Houston, TX – An off-duty Houston firefighter was at the right place, at the right time when a man was shot in the head on Facebook live early Sunday morning.
“I was at an event, I started seeing people run towards a vehicle in a gas station parking lot,” Martin said. “I walked over there and checked it out, and sure enough, he was laying in the car slumped over.”
Martin said his Houston Fire Department training kicked in and he did what he would do on the job.
He said he asked for help getting Holmes out of the car to perform CPR on him.
Martin said Steven Boone helped pulled Holmes out of the car, and then Martin started chest compressions.
“I was just waiting to hear the sirens. Praying to hear the sirens,” the firefighter told KTRK.
“I couldn’t find a pulse… I got on my knees and just started pressing on his chest, just doing the metronome beat in my head… then I felt his chest rise… I heard him making a grunting sound… He was breathing but he was still unconscious,” Martin said.
“I just went for what I knew… I stopped and checked for his pulse again and sure enough his heart was pumping like a marathon runner,” he said.
When an ambulance arrived, Martin said he wanted to keep helping, but that the fire captain on duty told him they had it handled. So he stayed behind to wait and give a statement to police, he told KTRK.

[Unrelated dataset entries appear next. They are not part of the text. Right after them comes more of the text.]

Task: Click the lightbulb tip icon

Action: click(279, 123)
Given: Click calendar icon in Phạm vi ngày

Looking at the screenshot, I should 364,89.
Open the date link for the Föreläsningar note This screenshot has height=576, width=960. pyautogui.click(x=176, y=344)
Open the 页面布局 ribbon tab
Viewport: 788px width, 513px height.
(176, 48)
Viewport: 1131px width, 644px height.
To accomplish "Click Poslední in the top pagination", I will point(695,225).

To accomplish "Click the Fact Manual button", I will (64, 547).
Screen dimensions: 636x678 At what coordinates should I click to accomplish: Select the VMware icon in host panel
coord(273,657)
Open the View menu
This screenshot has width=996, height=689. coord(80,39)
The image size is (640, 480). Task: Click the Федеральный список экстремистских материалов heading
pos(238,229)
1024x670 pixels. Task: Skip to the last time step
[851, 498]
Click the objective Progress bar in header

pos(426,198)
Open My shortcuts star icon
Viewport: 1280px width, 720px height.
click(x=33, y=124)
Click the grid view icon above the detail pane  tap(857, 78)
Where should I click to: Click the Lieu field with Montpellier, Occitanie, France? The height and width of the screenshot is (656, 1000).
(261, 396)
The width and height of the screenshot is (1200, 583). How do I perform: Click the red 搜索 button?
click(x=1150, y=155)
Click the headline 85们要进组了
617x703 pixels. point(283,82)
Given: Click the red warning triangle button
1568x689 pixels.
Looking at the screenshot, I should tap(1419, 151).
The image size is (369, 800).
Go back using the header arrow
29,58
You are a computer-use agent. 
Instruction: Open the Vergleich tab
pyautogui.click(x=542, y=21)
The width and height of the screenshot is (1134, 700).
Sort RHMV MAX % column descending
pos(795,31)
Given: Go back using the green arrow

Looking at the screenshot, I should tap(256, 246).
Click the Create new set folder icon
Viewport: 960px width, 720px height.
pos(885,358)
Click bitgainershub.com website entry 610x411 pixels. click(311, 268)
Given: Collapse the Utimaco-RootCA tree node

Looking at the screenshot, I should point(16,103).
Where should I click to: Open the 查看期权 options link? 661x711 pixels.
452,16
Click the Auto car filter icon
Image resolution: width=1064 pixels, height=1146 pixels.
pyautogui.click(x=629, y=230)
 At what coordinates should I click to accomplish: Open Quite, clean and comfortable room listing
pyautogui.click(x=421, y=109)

He was very emotional in the aftermath, and said his department had provided counseling resources for him while he was at work the next day.
“Off duty, I’ve never seen anything like this,” Martin said.
He said he’s heard from friends and family of Holmes, and that it has helped a lot.
“I heard he’s breathing on his own right now, and it’s an amazing feeling,” Martin said.
Unfortunately, the woman who shot Holmes, Cassandra Damper, was a friend of the firefighter.
“I know the young lady who was actually in the car with him… I know she’s a good person. I know it was an accident… I know deep down inside she’s a really good person, Martin told KTRK.
He said he hasn’t watched the Facebook video that Holmes, Damper, and Cadillac Coleman were recording inside a car outside a gas station when the shooting occurred. It’s graphic, and Martin said he doesn’t want those images in his head because he saw enough that night.
The footage briefly cut out, and a handgun could clearly be seen resting on the center console after the video resumed.
“Lyin’ a** hoe,” Damper said, possibly to someone who had tuned into the live video stream.
She then reached over and picked up the handgun, with her finger on the trigger.
“You see what we doin’ to lyin’ a** hoes?” she said, as she pointed the weapon at the camera. “We draw down.”
Simultaneously, Holmes reached over with his left hand, covered the weapon’s slide, and momentarily appeared to try to take the gun from Damper.
“Hey man,” he said to her. “You’re making me nervous.”
“We draw down on them hoes!” Damper yelled, as Holmes let go of the weapon.
“She ain’t got no clip, bud,” Coleman told Holmes, while Damper racked the slide, which had a loaded round in the chamber. She then raised the weapon towards Holmes.
In an instant, she pulled the trigger, and Holmes’ head fell to the side.
Damper gasped, and set the gun back on the console while she and Coleman jumped out of the vehicle.
Blood poured from Holmes’ head, spilling onto his shirt and arm. His unblinking eyes remained fixed, as his body fell lifeless.
Initially, Damper told police Holmes had shot himself. But the video was already being widely circulated, and officers were quickly directed to the evidence that showed them what, exactly, happened inside the car when Holmes was shot.
Damper was charged with tampering with evidence, after she attempted to clean her hands before police could perform a gun residue test on her.